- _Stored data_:
-- Opening Marker --

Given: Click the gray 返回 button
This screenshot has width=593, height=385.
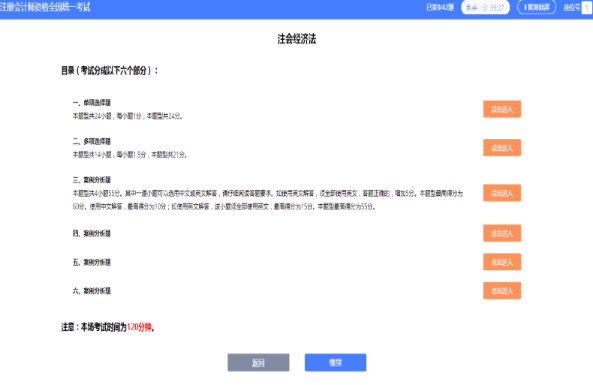Looking at the screenshot, I should (x=258, y=363).
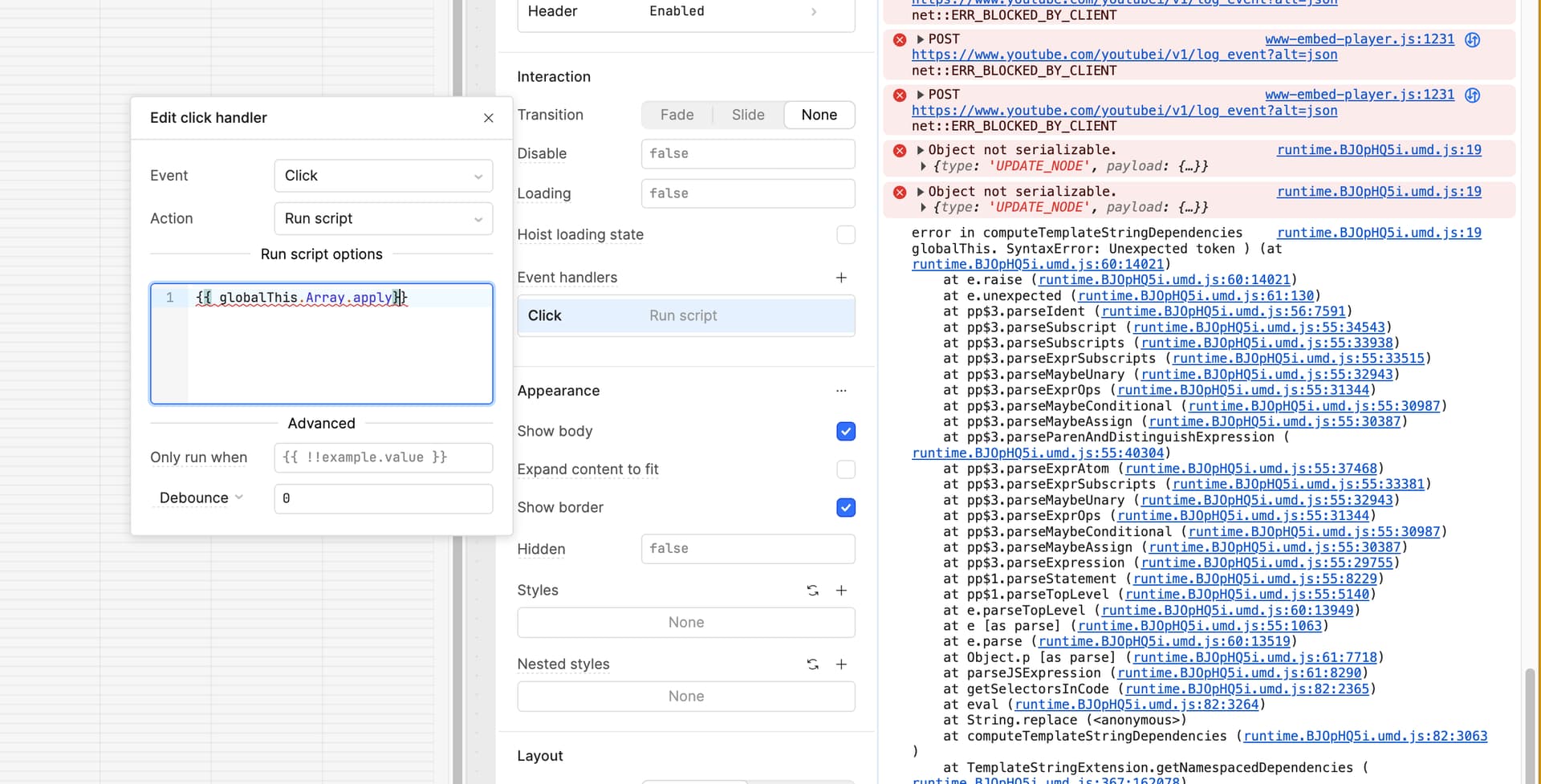This screenshot has height=784, width=1541.
Task: Select the Click Run script handler row
Action: pos(685,316)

-- Closing Marker --

Please retype the data exactly, but do not carry over any picture.

- _TASK OUTPUT_:
Given: Click the gray 返回 button
This screenshot has width=593, height=385.
Looking at the screenshot, I should (x=258, y=363).
This screenshot has height=784, width=1541.
Task: Select the Click Run script handler row
Action: pos(685,316)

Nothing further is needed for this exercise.